Write out the records word for word, from the line containing "Viewport: 895px width, 503px height." down to the end of the records, leaving the pictures out of your answer.

** START Information given **

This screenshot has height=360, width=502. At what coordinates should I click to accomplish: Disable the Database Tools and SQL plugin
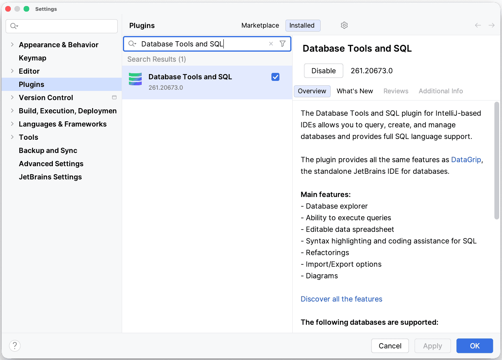click(x=323, y=71)
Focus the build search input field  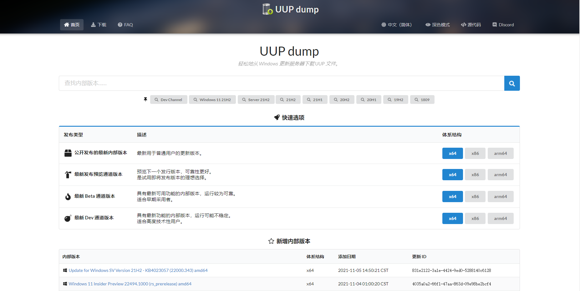tap(281, 83)
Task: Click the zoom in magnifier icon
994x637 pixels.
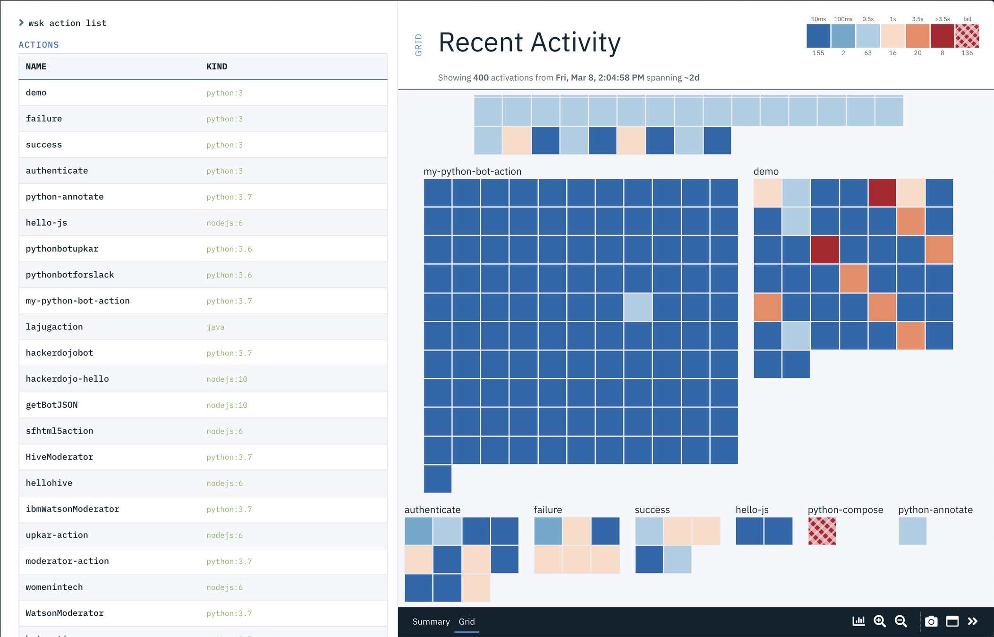Action: [x=879, y=621]
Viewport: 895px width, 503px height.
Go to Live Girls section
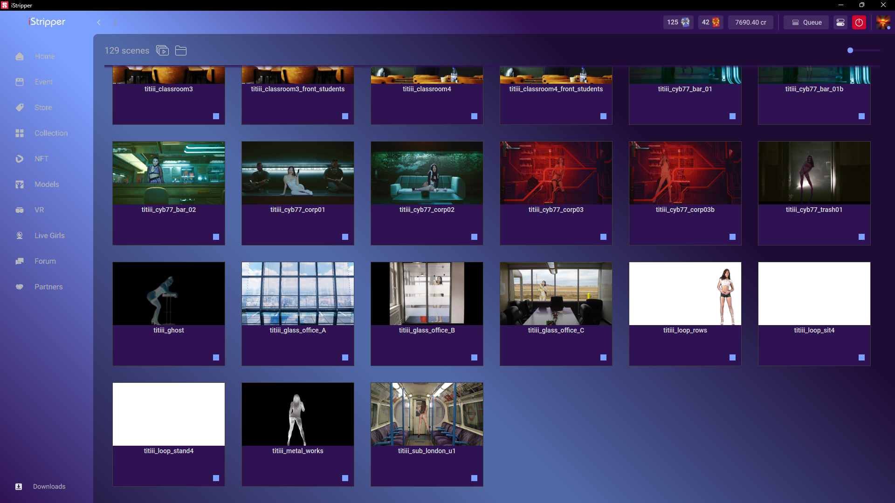tap(49, 236)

** END Information given **

Expected output:
Viewport: 895px width, 503px height.
Go to Live Girls section
tap(49, 236)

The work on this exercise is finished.